▶ Task details
Arrange the records from the line with "The width and height of the screenshot is (267, 143)." to the line with "Action: coord(2090,375)" as a numbered list, one line per item, including both of those lines and leaving out blank lines.

──────── Records to process ────────

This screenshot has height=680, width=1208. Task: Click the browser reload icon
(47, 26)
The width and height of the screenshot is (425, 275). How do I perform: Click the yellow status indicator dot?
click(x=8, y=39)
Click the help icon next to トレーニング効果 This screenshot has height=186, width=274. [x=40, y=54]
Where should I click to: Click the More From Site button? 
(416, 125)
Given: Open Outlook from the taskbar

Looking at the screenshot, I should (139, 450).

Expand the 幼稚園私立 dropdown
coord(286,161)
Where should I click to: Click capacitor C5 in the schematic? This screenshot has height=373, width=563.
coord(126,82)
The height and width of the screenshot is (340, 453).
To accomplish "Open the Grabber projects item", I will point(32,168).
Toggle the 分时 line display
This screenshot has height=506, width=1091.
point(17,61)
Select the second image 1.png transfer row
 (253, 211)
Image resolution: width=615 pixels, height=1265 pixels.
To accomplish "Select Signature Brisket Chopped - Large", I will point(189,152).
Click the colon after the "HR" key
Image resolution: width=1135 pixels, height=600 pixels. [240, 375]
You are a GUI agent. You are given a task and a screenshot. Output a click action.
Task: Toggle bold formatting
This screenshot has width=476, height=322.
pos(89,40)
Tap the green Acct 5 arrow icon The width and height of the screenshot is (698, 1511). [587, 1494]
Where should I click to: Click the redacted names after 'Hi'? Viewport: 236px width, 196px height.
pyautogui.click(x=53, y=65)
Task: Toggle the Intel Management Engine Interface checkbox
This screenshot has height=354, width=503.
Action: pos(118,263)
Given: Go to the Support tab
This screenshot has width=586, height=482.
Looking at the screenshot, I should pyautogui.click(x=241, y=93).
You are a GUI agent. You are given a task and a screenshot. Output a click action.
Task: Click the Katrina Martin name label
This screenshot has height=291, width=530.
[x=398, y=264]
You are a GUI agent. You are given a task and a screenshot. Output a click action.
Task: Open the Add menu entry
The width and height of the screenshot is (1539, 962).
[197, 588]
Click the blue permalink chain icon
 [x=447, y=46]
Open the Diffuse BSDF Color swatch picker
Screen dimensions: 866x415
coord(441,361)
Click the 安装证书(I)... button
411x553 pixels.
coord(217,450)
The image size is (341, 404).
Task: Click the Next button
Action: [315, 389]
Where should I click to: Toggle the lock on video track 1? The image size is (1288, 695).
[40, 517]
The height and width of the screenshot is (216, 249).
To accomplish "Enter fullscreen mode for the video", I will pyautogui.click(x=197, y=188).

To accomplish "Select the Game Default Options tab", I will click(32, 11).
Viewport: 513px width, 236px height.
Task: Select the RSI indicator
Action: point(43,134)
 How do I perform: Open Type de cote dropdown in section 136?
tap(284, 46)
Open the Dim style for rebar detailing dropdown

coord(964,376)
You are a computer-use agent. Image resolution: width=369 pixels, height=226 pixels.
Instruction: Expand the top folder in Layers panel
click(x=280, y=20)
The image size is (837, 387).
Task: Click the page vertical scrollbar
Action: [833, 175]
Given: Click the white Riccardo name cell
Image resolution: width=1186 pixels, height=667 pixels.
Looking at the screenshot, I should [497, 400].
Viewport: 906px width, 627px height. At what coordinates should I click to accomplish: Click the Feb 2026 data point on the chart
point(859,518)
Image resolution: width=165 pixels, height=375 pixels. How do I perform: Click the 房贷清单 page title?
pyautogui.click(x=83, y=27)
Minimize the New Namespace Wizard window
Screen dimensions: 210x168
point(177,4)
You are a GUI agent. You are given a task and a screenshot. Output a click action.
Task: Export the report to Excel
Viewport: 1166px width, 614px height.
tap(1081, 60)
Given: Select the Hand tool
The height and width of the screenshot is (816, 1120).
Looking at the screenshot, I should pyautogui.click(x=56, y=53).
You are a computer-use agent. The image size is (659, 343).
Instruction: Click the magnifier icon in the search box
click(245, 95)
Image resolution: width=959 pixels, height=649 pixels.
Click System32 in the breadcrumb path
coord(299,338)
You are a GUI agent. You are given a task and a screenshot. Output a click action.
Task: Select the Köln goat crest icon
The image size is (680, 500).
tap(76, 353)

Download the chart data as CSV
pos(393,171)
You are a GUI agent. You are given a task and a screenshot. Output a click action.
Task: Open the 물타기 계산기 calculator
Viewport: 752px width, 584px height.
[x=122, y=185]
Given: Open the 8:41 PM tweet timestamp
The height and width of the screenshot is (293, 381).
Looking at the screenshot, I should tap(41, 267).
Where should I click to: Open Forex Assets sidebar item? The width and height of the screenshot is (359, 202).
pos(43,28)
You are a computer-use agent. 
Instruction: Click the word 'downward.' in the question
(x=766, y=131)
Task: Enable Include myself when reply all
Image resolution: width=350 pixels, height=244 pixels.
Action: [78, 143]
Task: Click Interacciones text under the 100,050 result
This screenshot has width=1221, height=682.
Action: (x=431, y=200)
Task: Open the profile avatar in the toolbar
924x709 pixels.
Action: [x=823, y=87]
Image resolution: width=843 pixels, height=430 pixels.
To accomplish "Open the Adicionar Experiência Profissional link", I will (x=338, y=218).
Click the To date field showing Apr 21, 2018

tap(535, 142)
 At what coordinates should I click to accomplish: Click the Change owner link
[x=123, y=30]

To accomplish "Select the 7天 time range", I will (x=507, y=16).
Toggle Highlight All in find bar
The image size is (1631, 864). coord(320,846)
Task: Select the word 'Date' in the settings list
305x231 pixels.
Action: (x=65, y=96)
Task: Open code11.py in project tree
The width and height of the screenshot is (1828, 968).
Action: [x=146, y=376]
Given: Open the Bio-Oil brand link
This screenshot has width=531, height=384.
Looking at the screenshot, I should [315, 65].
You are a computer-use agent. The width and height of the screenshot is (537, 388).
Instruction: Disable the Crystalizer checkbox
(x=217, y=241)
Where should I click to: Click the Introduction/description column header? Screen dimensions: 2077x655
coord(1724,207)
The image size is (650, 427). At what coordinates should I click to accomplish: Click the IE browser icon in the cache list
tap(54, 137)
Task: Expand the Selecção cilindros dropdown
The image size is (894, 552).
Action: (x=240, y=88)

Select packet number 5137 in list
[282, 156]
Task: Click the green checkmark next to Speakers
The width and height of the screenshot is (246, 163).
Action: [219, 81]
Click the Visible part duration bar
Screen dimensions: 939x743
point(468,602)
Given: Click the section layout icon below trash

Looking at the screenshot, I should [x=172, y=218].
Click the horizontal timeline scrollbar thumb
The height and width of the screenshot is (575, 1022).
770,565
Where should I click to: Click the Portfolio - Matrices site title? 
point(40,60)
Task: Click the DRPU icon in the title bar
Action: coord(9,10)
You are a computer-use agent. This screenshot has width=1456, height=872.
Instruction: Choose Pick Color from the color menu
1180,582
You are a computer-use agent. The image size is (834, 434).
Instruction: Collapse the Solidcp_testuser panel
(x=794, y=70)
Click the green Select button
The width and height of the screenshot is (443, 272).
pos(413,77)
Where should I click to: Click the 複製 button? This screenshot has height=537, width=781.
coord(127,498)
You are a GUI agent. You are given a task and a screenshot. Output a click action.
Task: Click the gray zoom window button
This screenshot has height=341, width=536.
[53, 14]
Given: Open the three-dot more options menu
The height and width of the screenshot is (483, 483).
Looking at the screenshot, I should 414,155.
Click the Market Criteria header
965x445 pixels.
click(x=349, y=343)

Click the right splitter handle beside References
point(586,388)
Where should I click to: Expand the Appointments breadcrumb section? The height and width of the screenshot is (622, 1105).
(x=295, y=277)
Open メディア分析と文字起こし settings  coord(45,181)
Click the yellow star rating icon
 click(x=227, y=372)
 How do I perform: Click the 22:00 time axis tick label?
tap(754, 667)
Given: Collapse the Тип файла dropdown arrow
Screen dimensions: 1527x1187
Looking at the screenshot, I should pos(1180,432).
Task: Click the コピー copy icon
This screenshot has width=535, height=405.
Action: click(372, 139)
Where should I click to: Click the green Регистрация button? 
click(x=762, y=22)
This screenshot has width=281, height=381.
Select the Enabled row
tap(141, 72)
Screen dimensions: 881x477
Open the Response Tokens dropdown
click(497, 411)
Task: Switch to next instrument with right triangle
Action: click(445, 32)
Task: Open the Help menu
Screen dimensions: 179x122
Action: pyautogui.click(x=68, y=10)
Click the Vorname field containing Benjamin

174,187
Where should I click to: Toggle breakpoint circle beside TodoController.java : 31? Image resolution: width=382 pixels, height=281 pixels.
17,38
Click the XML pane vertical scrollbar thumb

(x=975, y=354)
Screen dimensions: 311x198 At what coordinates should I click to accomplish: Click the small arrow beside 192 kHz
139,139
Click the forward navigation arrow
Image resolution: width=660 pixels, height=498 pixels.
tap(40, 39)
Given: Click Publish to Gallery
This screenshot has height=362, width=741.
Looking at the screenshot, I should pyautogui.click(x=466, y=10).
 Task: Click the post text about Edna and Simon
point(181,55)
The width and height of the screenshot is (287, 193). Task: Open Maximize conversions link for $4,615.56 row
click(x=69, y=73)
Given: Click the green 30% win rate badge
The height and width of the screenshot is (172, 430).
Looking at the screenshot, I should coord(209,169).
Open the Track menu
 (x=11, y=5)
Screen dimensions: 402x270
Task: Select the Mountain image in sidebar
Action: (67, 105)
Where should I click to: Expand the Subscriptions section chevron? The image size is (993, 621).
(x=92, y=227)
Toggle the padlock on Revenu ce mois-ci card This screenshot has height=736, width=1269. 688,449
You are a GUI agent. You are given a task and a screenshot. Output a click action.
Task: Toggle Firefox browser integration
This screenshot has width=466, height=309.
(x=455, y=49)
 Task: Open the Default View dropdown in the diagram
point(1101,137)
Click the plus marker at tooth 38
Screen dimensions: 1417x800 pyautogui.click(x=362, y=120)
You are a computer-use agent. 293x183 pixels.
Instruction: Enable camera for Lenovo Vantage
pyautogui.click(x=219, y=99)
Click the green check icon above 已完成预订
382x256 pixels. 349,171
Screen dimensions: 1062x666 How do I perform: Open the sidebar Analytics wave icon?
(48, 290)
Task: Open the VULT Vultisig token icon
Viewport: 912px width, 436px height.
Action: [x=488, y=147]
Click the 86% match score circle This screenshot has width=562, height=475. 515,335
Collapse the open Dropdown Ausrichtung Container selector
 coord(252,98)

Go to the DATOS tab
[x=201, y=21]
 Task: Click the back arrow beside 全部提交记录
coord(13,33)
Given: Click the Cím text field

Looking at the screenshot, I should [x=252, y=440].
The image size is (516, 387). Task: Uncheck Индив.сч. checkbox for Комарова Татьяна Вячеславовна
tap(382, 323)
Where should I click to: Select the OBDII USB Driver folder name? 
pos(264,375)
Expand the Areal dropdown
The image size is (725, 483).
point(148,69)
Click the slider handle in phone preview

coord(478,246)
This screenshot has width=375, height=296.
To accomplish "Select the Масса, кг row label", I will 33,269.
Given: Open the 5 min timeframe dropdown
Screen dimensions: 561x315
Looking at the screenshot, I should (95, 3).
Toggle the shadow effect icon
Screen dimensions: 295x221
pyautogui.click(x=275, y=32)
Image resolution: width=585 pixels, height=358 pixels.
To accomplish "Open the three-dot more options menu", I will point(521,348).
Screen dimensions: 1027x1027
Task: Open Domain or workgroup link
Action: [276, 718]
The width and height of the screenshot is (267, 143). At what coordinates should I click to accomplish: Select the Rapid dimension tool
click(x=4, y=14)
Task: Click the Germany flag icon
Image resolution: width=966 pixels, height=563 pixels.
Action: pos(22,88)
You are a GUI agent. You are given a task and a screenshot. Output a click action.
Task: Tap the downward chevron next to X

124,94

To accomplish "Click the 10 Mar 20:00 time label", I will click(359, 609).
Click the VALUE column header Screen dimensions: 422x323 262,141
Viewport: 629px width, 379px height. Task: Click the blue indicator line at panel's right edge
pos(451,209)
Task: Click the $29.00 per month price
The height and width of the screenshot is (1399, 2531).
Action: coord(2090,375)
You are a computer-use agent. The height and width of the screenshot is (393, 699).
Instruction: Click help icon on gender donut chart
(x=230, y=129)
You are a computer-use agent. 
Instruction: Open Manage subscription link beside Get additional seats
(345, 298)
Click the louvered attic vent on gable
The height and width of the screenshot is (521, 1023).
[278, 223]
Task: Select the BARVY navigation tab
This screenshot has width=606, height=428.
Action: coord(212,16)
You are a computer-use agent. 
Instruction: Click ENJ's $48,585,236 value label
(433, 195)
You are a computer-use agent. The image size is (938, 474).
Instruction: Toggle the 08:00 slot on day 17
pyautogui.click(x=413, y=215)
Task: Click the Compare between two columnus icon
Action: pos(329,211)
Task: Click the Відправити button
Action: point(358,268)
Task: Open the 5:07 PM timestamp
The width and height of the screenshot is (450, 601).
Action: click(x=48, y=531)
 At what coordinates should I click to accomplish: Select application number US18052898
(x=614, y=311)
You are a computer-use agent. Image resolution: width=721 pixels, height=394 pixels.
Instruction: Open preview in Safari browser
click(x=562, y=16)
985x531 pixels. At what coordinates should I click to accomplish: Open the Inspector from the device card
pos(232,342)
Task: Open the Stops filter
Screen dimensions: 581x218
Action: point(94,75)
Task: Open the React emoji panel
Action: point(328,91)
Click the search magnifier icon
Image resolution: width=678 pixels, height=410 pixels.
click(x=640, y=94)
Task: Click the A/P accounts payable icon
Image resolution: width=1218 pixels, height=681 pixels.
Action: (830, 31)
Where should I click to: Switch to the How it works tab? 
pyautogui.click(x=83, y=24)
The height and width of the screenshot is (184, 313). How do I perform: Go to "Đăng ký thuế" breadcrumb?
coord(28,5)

────────

▶ The response
1. The width and height of the screenshot is (267, 143). At what coordinates should I click to accomplish: Select the Rapid dimension tool
2. click(x=4, y=14)
3. Task: Click the Germany flag icon
4. Image resolution: width=966 pixels, height=563 pixels.
5. Action: pos(22,88)
6. You are a GUI agent. You are given a task and a screenshot. Output a click action.
7. Task: Tap the downward chevron next to X
8. 124,94
9. To accomplish "Click the 10 Mar 20:00 time label", I will click(359, 609).
10. Click the VALUE column header Screen dimensions: 422x323 262,141
11. Viewport: 629px width, 379px height. Task: Click the blue indicator line at panel's right edge
12. pos(451,209)
13. Task: Click the $29.00 per month price
14. The height and width of the screenshot is (1399, 2531).
15. Action: coord(2090,375)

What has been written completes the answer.